Scan local package-manager state for known supply-chain attack indicators.

Package Exports

    This package does not declare an exports field, so the exports above have been automatically detected and optimized by JSPM instead. If any package subpath is missing, it is recommended to post an issue to the original package (supply-chain-attack) to support the "exports" field. If that is not possible, create a JSPM override to customize the exports field for this package.

    Readme

    supply-chain-attack

    Scan this machine for packages and binaries tied to known supply-chain attacks, malware campaigns, and AI security incidents.

    npx supply-chain-attack

    supply-chain-attack scans local package-manager state wherever you run it: global installs, temporary npx installs, npm/pnpm/Yarn/Bun caches or stores, and Python user/pipx environments when present. Scoped packages are included.

    A cache/store hit means the package was fetched or stored on this machine. A global or npx hit is stronger evidence that package code may have been installed or executed.

    Usage

    npx supply-chain-attack

    The CLI prints a compact verdict and exits non-zero when it finds a risky package or suspicious IOC.

    Interactive terminals also get a small one-line menu:

    options  l learn  a actions  q quit  ›

    The loader and menu are disabled for JSON output, non-interactive terminals, and CI.

    Example

    Verdict: Potential supply-chain exposure detected — 1 package hit
    
    Matched packages
    - npm @rspack/cli@1.1.7 (npm cache _npx)
    
    scan 6 store(s), 1842 package/version pair(s), snapshot 2026-05-12

    What It Checks

    The embedded offline snapshot is dated 2026-05-12 and covers 438 package/version artifacts.

    Local sources include:

    • npm global packages, cache records, and _npx installs
    • pnpm global packages and content-addressed store manifests
    • Yarn and Bun global/cache entries
    • Python user site-packages and pipx virtual environments

    Advisory coverage includes Mini Shai-Hulud/TanStack, Mistral, UiPath, Squawk, OpenSearch, Lightning, Guardrails AI, SAP CAP, Intercom, Namastex.ai, CanisterWorm, CanisterSprawl, Axios, plain-crypto-js, Rspack, and Nx s1ngularity.

    It also checks common home-directory locations for suspicious files such as router_runtime.js and setup.mjs when contents match known credential-exfiltration or persistence markers.

    Exit Codes

    • 0: no findings
    • 1: findings detected
    • 2: usage or runtime error

    Privacy

    supply-chain-attack uses its embedded advisory snapshot and does not send discovered package names or versions to a remote service. Set NO_COLOR=1 for plain text output.

    If You Get a Hit

    Treat the machine as potentially exposed:

    1. Remove affected global or npx installs.
    2. Clear relevant package-manager cache/store entries.
    3. Inspect projects that may have installed the package.
    4. Rotate exposed tokens and credentials.
    5. Check for unexpected persistence files or workflow changes.

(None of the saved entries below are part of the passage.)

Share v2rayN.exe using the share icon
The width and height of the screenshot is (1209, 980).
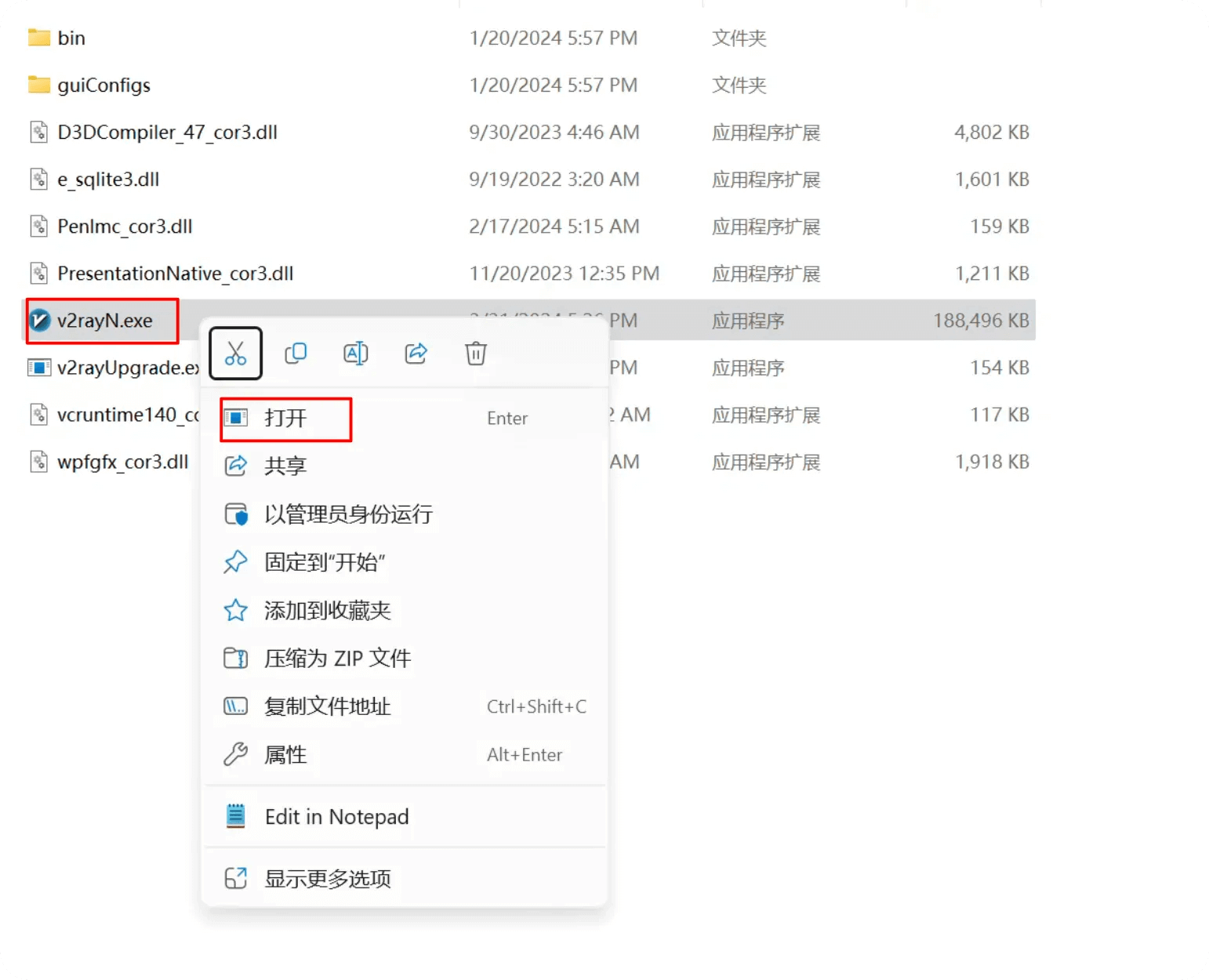(416, 353)
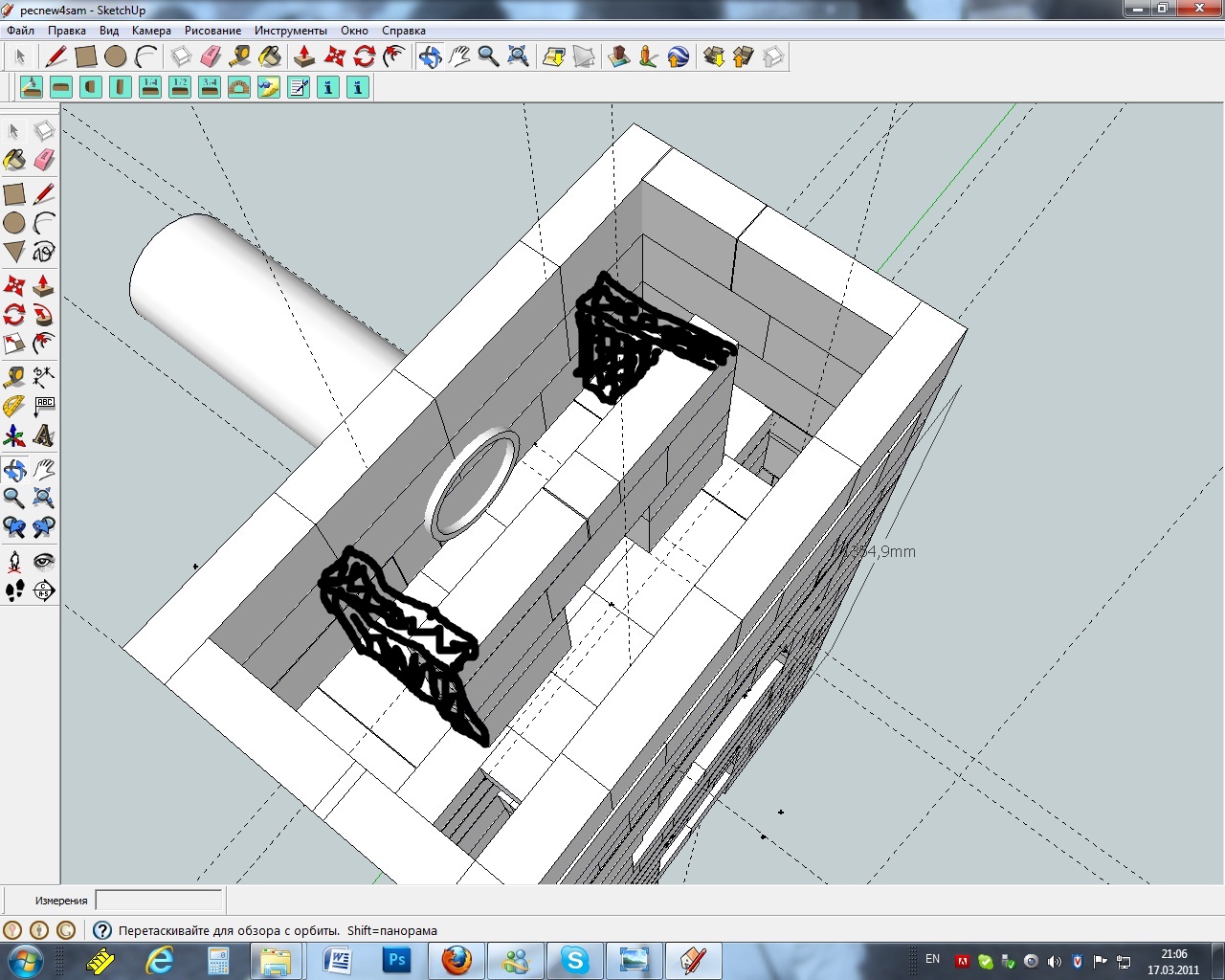Select the Protractor tool
This screenshot has width=1225, height=980.
pos(14,406)
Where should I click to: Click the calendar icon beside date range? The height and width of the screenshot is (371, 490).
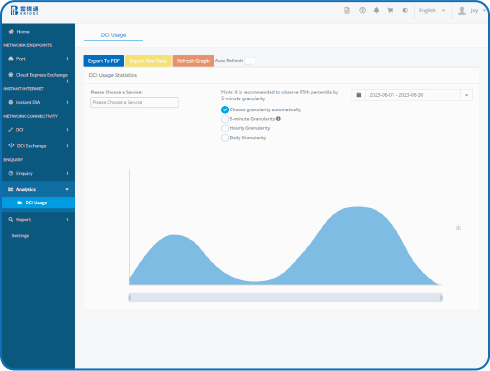pos(359,95)
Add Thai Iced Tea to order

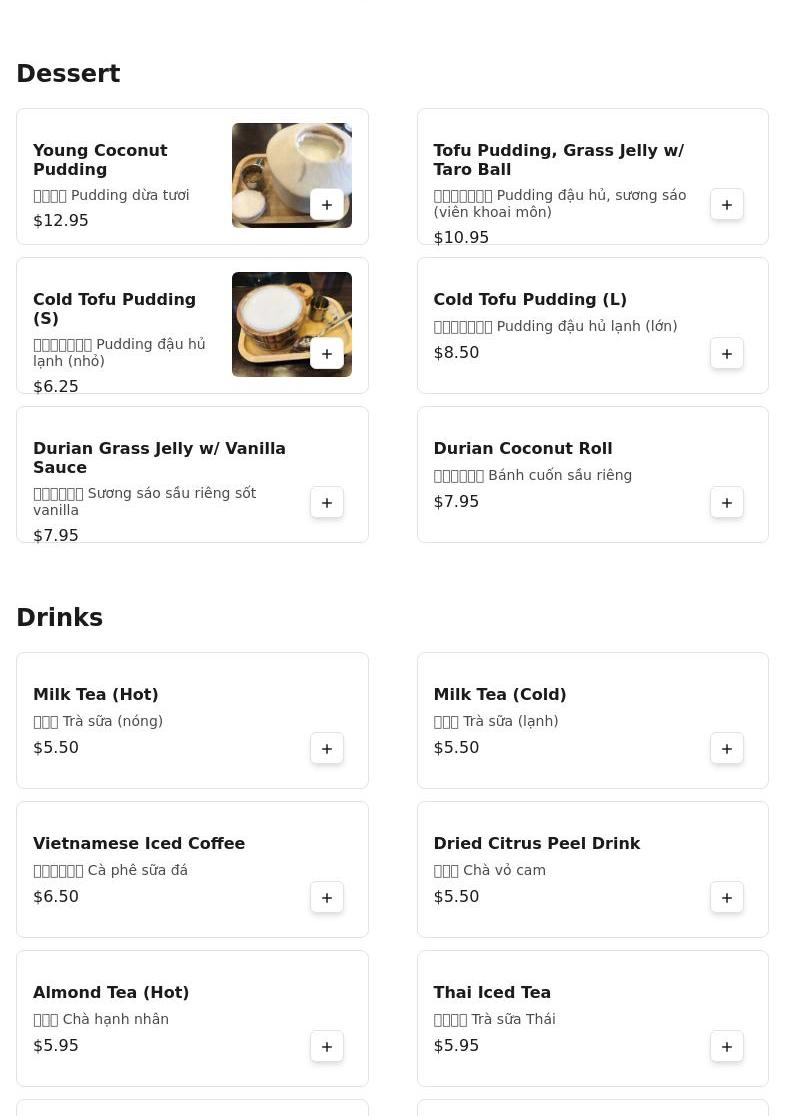click(x=727, y=1046)
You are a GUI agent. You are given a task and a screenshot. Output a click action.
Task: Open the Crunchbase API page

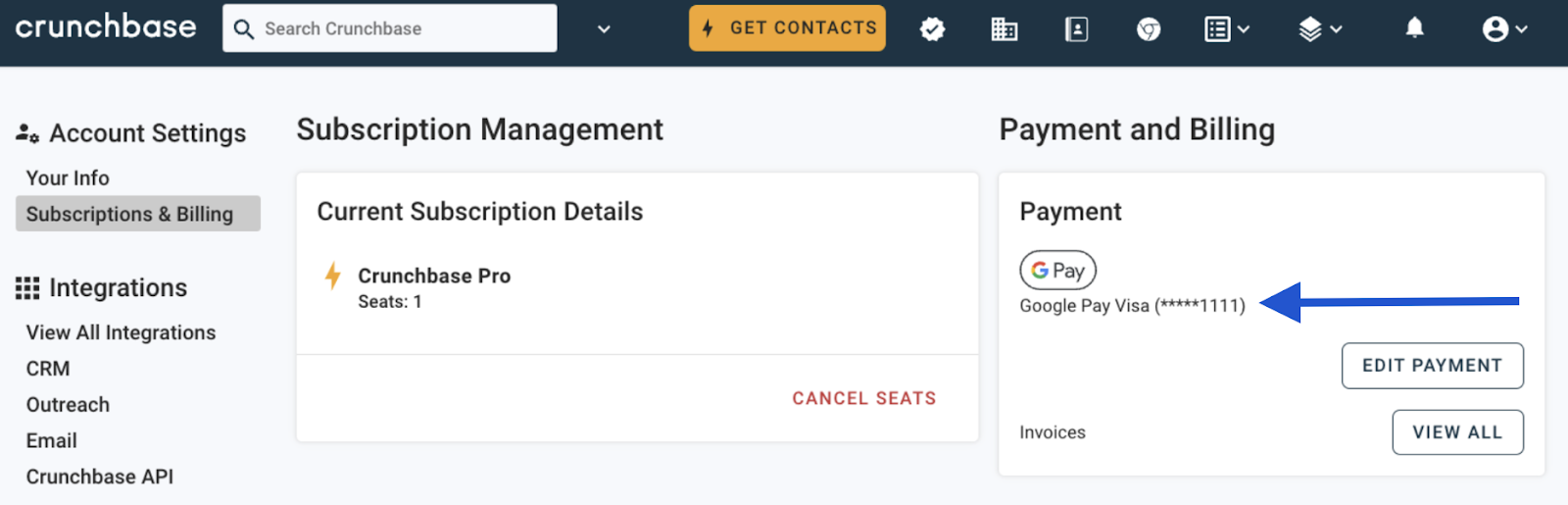(x=99, y=477)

    Use menu option l for attack-chain context and option a for a cleanup prompt you can paste into a coding/security agent.

    Limitations

    This is a detection tool, not a full incident-response platform.

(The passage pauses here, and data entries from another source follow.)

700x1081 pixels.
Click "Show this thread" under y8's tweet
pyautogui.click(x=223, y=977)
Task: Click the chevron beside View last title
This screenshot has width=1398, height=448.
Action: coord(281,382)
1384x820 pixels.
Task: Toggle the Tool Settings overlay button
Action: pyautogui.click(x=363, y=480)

    • Cache/store hits show package presence, not project usage.
    • The advisory snapshot is curated and dated.
    • A clean result does not prove the machine is free of malicious packages.
    • Some package-manager stores may not expose package names and versions.

    Development

    npm test
    npm run check
    node bin/supply-chain-attack.js
    npm exec --package=. -- supply-chain-attack

    Publishing

    npm test
    npm run check
    npm pack --dry-run
    npm publish

    The package has no runtime npm dependencies and requires Node.js 18 or newer.

    Research

    The research trail and source URLs are in RESEARCH.md.